「御しやすい」とは?意味や使い方をご紹介

「御しやすい」とは、対象の人物を、自分の思い通りに扱いやすい、という意味の言葉です。人の言いなりになる人間が得てして「御しやすい」と称されます。つまり、他者から「都合のよい存在」と見られる人ですね。今回は「御しやすい」の意味と使い方をご紹介します。

目次

  1. 「御しやすい」とは?
  2. 「御しやすい」の使い方
  3. 「御しやすい」の類語
  4. まとめ

「御しやすい」とは?

「御しやすい」(ぎょしやすい)とは、相手を自分の思い通りに動かしやすいこと自分の都合がいいように動かしやすい、あるいはコントロールしやすいことを指す言葉です。

「御する」「~しやすい」の意味

「御しやすい」をさらに深く理解するために、「御する」「~しやすい」にわけて、それぞれの意味を検証していきます。

「御する」のもともとの意味は、馬や馬車を上手に扱い、乗りこなすことです。シンデレラが乗るカボチャの馬車を走らせる「御者」が、イメージしやすい例でしょう。馬車を扱うゆえに「御者」と称されます。

その元来の意味から派生したのが、他者を思い通りに動かし、コントロールするという用法です。「御しやすい」は、こちらの意味で「御」が用いられています。

「~しやすい」は、「する」+「易い」(やすい)が変形した言い回しです。「易い」は、簡単であることを意味します。つまり、「~しやすい」は、~することが簡単である、という意味の言い回しです。

「御しやすい」は、「御する」+「しやすい」が重なることによって、相手を思い通りに動かすことがたやすい、という意味を成します。

「御しやすい」の使い方

「御しやすい」は、必ずその対象となる人物が存在して成り立つ言い回しです。思い通りに扱いやすい人物とは、どのような存在でしょうか。

他者の思い通りになってしまう背景は、その人それぞれです。すべてを達観し、他者と争わない主義かもしれませんし、自信がなく、他者に依存している場合もあります。心の中では自分の意見や願いがあっても、他者に逆らうことが怖い人もいます。

上記のような人物には「御しやすい」を用いて違和感がありませんが、「御しやすい」対象として用い難い人間像があります。その一部を挙げてみましょう。

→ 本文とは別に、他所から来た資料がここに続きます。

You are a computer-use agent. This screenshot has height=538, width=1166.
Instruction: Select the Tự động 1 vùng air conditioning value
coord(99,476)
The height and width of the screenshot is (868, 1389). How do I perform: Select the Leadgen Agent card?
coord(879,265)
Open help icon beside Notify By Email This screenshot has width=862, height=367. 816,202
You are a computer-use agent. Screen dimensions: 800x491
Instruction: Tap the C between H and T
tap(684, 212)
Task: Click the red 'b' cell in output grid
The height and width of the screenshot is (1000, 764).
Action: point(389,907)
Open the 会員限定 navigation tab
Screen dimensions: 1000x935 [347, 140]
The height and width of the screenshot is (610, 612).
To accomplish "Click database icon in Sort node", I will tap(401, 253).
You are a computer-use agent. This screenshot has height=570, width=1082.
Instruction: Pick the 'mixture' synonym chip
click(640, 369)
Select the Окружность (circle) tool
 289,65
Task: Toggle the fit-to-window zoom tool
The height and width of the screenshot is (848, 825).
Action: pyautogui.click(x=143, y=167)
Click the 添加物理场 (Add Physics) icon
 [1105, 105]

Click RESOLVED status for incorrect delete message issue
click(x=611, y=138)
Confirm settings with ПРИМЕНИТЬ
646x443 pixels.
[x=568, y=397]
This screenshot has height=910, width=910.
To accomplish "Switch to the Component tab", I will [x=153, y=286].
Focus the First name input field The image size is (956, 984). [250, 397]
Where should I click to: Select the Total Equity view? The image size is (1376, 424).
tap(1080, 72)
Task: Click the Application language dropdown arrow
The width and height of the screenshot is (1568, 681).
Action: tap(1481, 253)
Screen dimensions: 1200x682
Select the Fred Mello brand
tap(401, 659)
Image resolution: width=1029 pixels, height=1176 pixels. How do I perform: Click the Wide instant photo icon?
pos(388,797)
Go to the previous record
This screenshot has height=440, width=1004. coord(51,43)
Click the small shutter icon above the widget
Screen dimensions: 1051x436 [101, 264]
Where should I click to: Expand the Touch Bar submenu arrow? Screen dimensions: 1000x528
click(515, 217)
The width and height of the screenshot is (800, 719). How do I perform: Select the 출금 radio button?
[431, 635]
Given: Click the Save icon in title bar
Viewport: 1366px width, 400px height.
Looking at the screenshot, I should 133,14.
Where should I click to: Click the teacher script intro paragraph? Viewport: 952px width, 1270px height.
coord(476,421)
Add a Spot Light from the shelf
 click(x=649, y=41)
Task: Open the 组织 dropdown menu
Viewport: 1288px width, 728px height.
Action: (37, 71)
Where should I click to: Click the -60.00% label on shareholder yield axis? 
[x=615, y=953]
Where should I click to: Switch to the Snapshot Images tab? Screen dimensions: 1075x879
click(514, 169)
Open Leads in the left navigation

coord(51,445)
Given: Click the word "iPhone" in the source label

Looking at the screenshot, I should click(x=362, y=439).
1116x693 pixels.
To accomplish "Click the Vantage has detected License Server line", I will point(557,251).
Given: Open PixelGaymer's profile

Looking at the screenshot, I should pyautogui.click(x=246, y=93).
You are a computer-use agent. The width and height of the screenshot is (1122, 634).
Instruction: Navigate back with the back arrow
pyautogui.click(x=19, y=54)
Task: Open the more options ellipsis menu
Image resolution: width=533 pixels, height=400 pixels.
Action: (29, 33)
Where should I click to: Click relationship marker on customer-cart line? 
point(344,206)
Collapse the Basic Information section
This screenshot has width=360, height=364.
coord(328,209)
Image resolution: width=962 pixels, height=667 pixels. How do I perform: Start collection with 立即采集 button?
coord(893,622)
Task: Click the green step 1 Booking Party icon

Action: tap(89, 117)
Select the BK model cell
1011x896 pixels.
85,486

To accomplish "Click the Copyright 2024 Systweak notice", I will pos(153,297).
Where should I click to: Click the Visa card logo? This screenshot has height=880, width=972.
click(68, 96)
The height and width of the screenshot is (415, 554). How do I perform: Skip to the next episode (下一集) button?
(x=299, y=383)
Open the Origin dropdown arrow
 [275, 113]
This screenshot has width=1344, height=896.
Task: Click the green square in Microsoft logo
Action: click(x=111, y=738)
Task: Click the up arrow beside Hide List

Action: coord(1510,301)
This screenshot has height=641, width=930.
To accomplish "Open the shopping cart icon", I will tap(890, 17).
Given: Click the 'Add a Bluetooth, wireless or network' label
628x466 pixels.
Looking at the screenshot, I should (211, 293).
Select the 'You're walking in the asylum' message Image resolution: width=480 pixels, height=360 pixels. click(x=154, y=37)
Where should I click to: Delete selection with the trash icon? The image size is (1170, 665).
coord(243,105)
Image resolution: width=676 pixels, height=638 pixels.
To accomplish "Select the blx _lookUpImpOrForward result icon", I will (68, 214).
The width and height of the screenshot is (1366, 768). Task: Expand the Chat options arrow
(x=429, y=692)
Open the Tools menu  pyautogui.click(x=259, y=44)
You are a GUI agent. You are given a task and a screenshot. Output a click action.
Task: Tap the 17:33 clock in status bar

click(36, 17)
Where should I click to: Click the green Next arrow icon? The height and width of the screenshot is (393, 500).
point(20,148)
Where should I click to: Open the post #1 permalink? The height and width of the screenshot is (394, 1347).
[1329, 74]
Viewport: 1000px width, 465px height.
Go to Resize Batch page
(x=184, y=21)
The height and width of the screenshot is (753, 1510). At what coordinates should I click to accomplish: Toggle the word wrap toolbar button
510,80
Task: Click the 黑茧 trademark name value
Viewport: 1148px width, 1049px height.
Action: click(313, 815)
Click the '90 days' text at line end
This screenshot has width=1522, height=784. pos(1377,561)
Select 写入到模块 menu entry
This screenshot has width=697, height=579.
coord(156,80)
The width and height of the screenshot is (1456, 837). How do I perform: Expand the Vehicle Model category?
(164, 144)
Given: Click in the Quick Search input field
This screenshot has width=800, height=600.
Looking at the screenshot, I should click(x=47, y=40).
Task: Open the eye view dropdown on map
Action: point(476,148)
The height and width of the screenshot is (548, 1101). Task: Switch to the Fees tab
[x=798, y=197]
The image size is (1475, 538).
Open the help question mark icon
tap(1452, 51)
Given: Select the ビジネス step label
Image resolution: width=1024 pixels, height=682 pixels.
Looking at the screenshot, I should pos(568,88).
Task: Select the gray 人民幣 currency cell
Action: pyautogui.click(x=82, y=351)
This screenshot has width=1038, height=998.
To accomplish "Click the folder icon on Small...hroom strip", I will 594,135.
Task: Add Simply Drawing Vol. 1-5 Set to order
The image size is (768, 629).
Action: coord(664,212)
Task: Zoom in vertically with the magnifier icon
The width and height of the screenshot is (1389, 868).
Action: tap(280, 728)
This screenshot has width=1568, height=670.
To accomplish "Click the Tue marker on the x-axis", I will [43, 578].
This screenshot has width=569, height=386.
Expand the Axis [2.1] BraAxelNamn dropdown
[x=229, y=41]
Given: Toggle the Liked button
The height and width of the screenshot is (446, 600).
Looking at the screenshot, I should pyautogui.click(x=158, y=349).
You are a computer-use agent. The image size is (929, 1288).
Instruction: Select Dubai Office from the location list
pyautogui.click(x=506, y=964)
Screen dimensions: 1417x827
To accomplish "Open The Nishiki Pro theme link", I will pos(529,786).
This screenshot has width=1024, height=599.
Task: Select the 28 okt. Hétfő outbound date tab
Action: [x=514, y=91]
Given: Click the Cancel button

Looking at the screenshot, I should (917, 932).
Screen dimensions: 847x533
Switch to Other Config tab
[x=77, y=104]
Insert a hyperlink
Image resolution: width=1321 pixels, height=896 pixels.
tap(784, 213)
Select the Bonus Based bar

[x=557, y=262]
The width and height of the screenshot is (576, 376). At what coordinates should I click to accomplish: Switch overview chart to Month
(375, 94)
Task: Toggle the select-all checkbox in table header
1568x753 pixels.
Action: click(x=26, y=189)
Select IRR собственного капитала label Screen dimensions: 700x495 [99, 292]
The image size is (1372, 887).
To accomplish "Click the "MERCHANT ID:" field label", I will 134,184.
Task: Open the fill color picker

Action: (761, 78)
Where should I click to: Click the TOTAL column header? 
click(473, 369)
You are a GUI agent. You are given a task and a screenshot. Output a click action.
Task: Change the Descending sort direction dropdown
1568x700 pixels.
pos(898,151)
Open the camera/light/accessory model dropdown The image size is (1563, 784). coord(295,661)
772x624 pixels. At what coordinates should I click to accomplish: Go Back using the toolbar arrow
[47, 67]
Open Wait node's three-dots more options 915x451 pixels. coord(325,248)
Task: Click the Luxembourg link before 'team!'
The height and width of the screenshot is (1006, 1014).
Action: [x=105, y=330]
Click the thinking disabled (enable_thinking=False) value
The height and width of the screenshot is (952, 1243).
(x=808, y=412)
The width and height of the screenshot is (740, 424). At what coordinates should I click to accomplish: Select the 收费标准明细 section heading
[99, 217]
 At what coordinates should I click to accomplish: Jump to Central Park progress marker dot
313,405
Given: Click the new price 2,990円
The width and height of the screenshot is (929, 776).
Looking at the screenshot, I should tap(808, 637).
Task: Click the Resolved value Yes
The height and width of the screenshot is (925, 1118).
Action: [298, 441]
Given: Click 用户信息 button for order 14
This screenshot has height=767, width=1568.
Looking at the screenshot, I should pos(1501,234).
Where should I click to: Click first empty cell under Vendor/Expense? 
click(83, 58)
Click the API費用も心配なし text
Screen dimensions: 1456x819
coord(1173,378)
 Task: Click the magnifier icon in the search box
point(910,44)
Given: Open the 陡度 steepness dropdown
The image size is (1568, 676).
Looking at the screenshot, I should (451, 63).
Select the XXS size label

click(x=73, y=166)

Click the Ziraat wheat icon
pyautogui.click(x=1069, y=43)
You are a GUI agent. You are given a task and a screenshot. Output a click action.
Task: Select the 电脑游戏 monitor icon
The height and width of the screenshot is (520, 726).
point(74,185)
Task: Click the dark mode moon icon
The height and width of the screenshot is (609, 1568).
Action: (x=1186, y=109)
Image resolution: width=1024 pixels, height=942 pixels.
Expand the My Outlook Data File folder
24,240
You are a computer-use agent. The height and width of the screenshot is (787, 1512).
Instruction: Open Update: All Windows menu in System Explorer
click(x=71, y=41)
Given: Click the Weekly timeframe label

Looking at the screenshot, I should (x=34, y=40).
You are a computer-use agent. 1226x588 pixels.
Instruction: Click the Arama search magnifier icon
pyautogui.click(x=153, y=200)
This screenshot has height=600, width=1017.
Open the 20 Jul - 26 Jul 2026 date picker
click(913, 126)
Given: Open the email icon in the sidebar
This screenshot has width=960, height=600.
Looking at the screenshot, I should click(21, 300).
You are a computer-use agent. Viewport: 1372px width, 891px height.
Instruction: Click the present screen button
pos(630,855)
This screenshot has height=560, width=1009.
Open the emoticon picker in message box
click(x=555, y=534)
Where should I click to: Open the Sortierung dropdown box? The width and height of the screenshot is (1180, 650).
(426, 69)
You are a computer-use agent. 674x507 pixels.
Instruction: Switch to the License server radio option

はっきりと自己主張ができる自信にあふれた人リーダー的素養がある人頑固で偏屈、他者の意見に耳を貸そうとしない人、などは「御しやすい」対象とはなりえません。

「御しやすい」の文例

(A男)

鈴木氏は、人生を達観しているのか、何を頼んでも何を言っても、たいていは泰然と受け入れてくれる。御しやすい人だけど、仙人のようで敬服するよ。

(B子)

由美子さんは、いつもおどおどしていて、まわりが言うことには何でも従う御しやすい女性よ。自分というものがどこにあるのか、心配になるわ。

(C男)

部下の小林君は、仕事を頼むと二つ返事で引き受けるし、どんな内容でも文句を言わない。御しやすいのだが、結局提出が間に合わなかったりするのだから、もっと自分を主張してほしいものだ。

「御しやすい」の類語

「手懐けやすい」の意味と使い方

「手懐けやすい」(てなずけやすい)の「手懐ける」は、①動物などをうまくなつかせる。②面倒を見るなど、さまざまな策を弄して、人を自分の味方に引き入れる。の二つの意味をもちます。

「御する」のそもそも意味が、馬の扱いに関してのことでもあり、「手懐けやすい」は、動物対象の①、人間多少の②の意味に「~やすい」がつくかたちで、双方とも「御しやすい」の類語です。
 

  • 足を怪我して保護された鹿を引き取ることにしたが、人への警戒心が薄れていたので、手懐けやすかった。
  • リーダーを失い、自信をなくした旧社長派の部長たちは、中村専務にとって、もはや手懐けやすい存在、とさえ言えた。

まとめ

「御しやすい人」と称されたとき、はたしてどのように評価されているのでしょうか。素直だと称賛されていると喜んではいけないニュアンスがあることに気づかねばなりません。

「他者にとって」都合がよい存在、自分をもたない人物、「猿もおだてりゃ木に登る」的なヨイショに弱いおめでたい人物、気が弱く他人にたやすくコントロールされる人物、などの侮蔑的な見方を多分に含んだ言い回しが「御しやすい」なのです。

他者への共感や自省の気持ちは大いにもちつつ、自分の意見、自分の存在をはっきりと示せるような「御しがたい」人間でありたいものです。